I have say 10 String columns. These columns can contain the same or different values. I want to find the value(s) that occurs the most over these 10 columns. If there are multiple values with same occurence, return all of them.
I can do that with a rather complex workflow including Column Aggreagation, cell splitting and a Java Snippet. My question is if there is a node I don't know about that could easily achieve this?
It sounds like a good case for unpivot followed by a groupby. Can you post an example workflow?
This would be for ranking passed on occurence.
See attachment. This works but look overly complicated.
I have a solution using unpivot into R snippet, but I there doesn't appear to be an elegant way to handle ties.

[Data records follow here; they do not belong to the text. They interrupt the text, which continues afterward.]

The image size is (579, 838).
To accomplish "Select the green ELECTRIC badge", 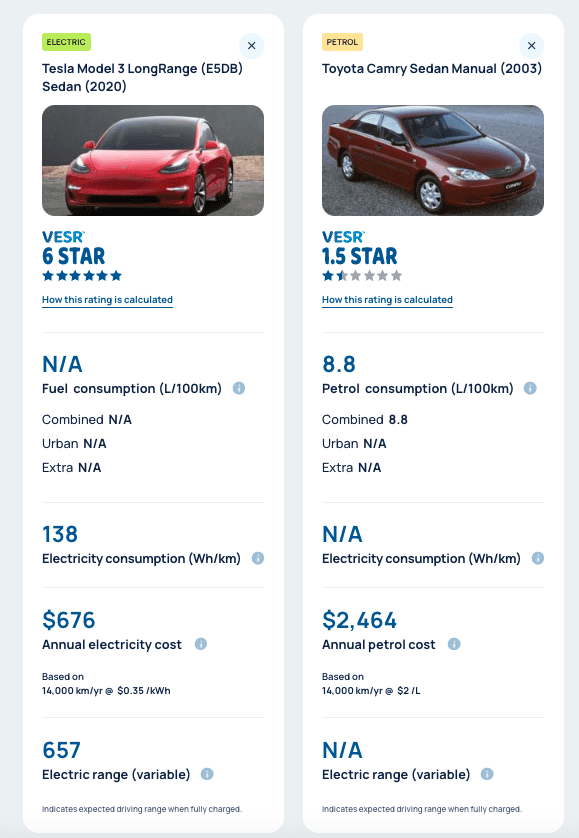I will coord(66,42).
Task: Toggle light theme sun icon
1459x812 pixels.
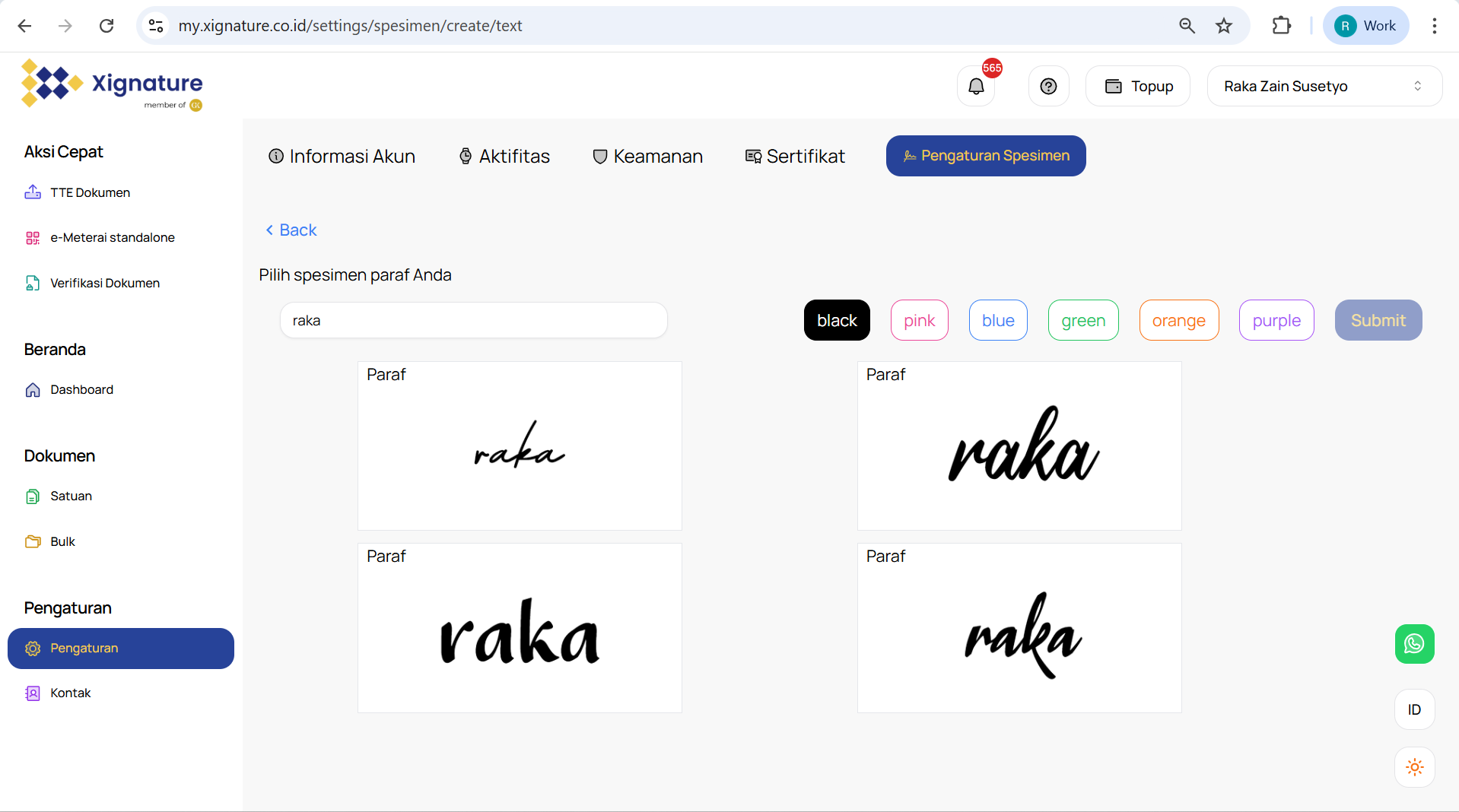Action: click(1414, 767)
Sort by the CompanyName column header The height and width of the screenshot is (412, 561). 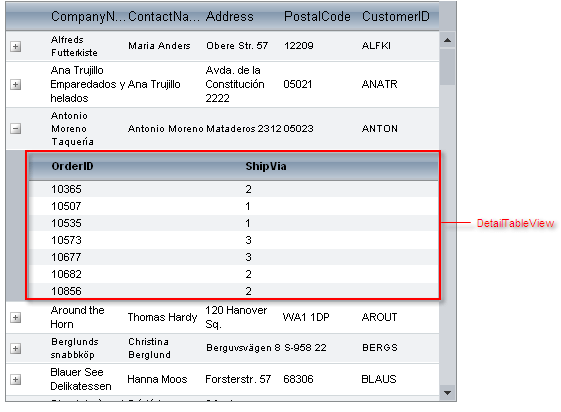click(88, 16)
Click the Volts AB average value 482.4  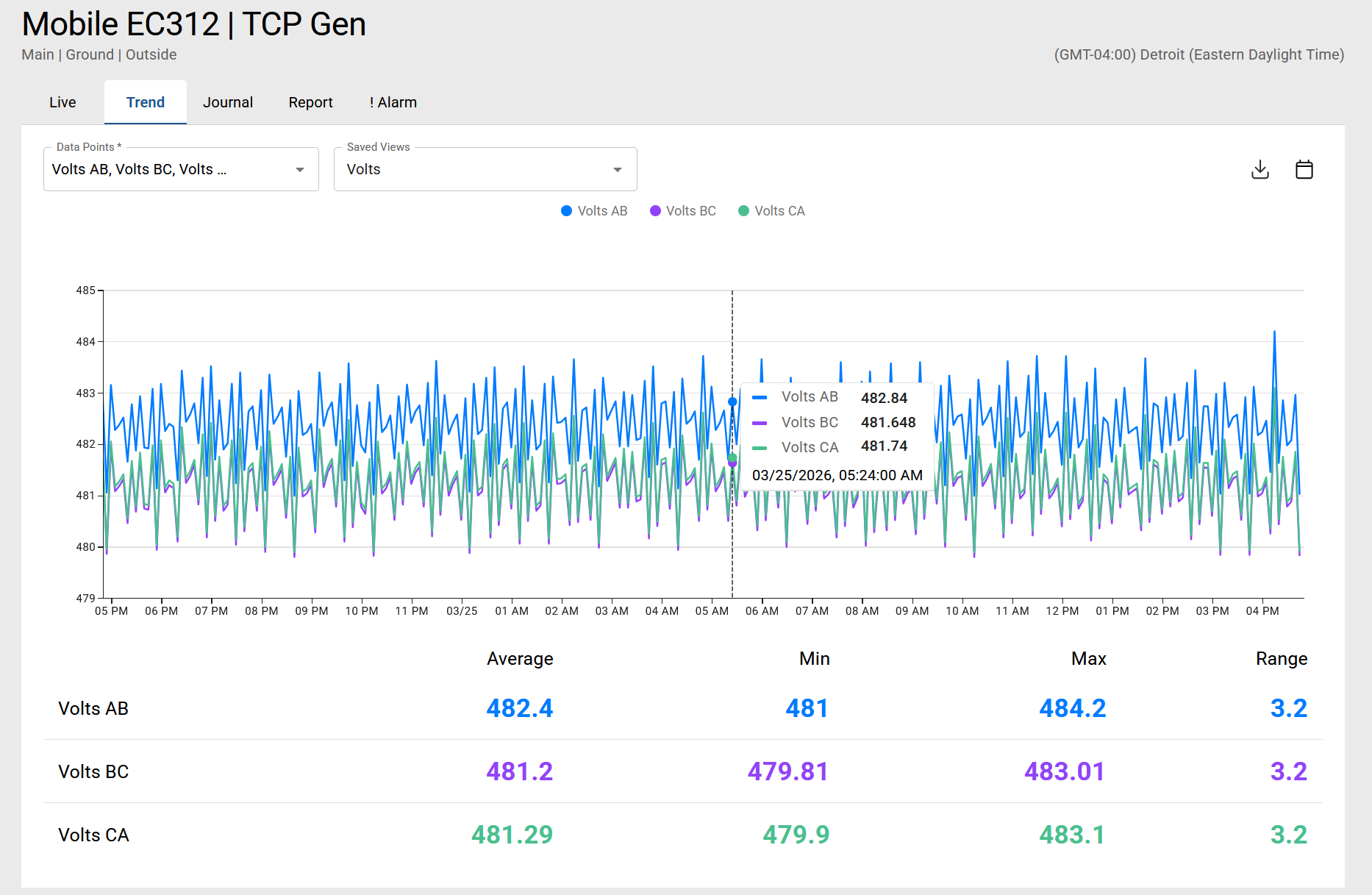tap(519, 708)

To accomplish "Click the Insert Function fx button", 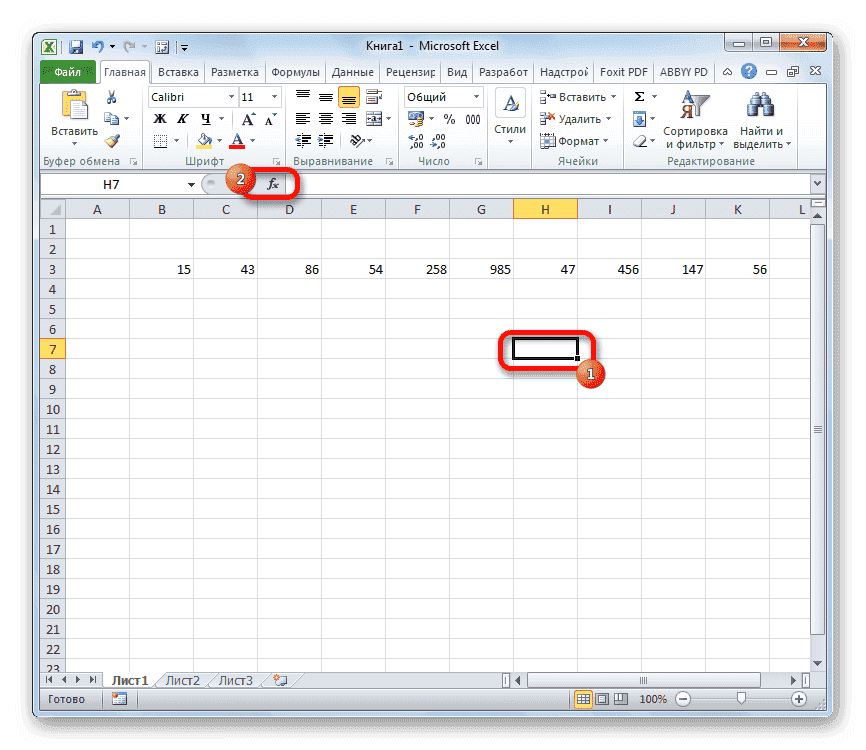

After completely unpivoting the table, an R snippet with the following code will give you the most frequent entry for each row. Unfortunately, "which.max" returns only the first entry in a tie. Alternatively, "which.is.max" from the nnet package will return a random winner, but if you need all 3, I think your current method is best.
library(plyr)
myFun <- function(x){
tbl <- table(x$ColumnValues)
x$freq <- rep(names(tbl)[which.max(tbl)],nrow(x))
x
}
knime.out = ddply(knime.in,.(RowIDs),.fun=myFun)
Regards,
Aaron
Hi collegues, in particular @beginner_
I know it's an old thread but I have take a look to the example workflow, in particular the Java Snipped node in which you rank the occurrences.
int highestCount = -1;
for (String occurence : c_Uniqueconcatenatewithcount_SplitResultList) {
final Matcher matcher = pattern.matcher(occurence);
if (matcher.matches()) {
final String compound = matcher.group(1);
final int count = Integer.parseInt(matcher.group(2));
if (count > highestCount) {
out_MostCommon = compound;
highestCount = count;
} else if(count == highestCount) {
out_MostCommon += ", " + compound;
}
}
}
My question is:
and if I want to get as result the top 5 highest unique occurrences instead of the highest one? How the Java code should be structured in this example?
Thanks in advice.
-Giulio